Both my parents smoked, and both died from lung cancer. I spent alot of time around cigarette smoke as a kid, and today I have a strong tendency towards bronchitis whenever I get sick. It's possible, that even though I have't been around smokers for 30 years, I could still get lung cancer. Why should I be upset if someone assumes that if I do get cancer, I was or am a smoker and it's my own fault? There should be a stigma to smoking, but obviously, only for those who have a choice about it. And everyone who smokes has a choice about it. It's the folks who put up with it who do not. If I do not smoke and had no choice about inhaling it as a kid, why should I get upset if some dumbbell thinks it was my own fault if I get cancer? After all, I have no problem saying that my parents were pathetic tobacco addicts who paid the ultimate price, and that I still may be paying part of that price. They were human beings, and they were weak. But they were responsible for their habits, not tobacco companies.
I also had a friend who died as a young woman from lung cancer. You'd never guess she would have, either: she was a health freak who biked about six miles to school and back every day, brilliantly intelligent and gentle, and decided to be a sheep farmer in Vermont, living out in the fresh air and having lots of outdoors activity. She died before age 35. Not a smoker. She would not have been upset to hear that people thought she smoked. She probably would simply have set them straight, that not all who get lung cancer are smokers. Then, likely she would have told people not to ask for the un-asked-for trouble she got by smoking like fools.

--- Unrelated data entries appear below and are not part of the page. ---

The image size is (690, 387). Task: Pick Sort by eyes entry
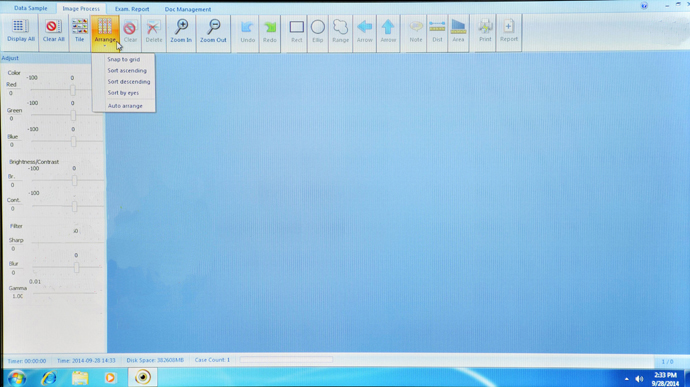tap(123, 93)
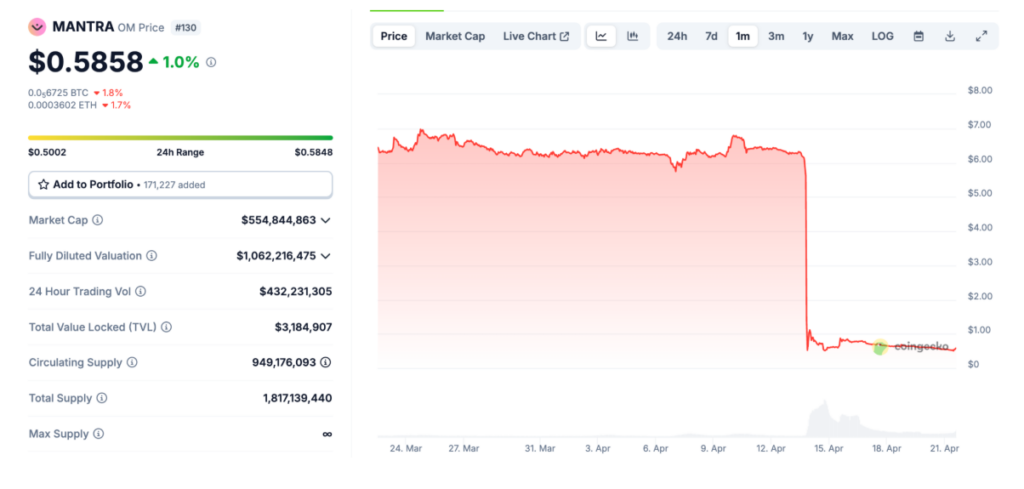This screenshot has height=489, width=1024.
Task: Switch to the Market Cap tab
Action: (455, 36)
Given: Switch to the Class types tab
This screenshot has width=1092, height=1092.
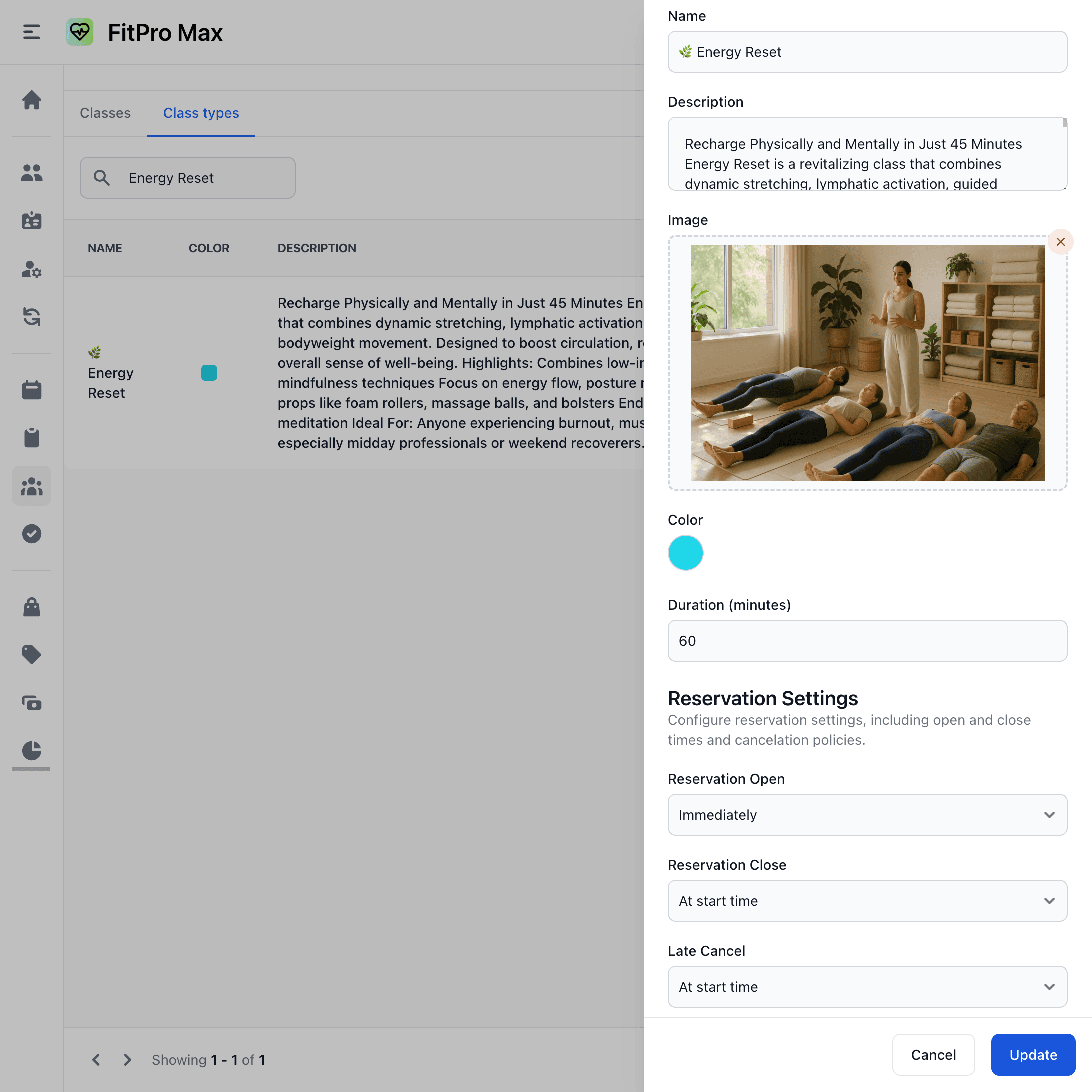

Making tobacco companies responsible for lung cancer in smokers is like making car manufacturers responsible for speeding and car accidents. We know how to operate the things; if we do stupid things in cars we die. Our responsibility. I have no problem on placing a stigma on idiots who drive poorly. And if my kids get killed because of doing something stupid with a car, I will cry not because they were "victims", but because they were stupid enough to not value their lives as I value them.
Death is a tragic waste, but we have more power to avoid it than we like to think.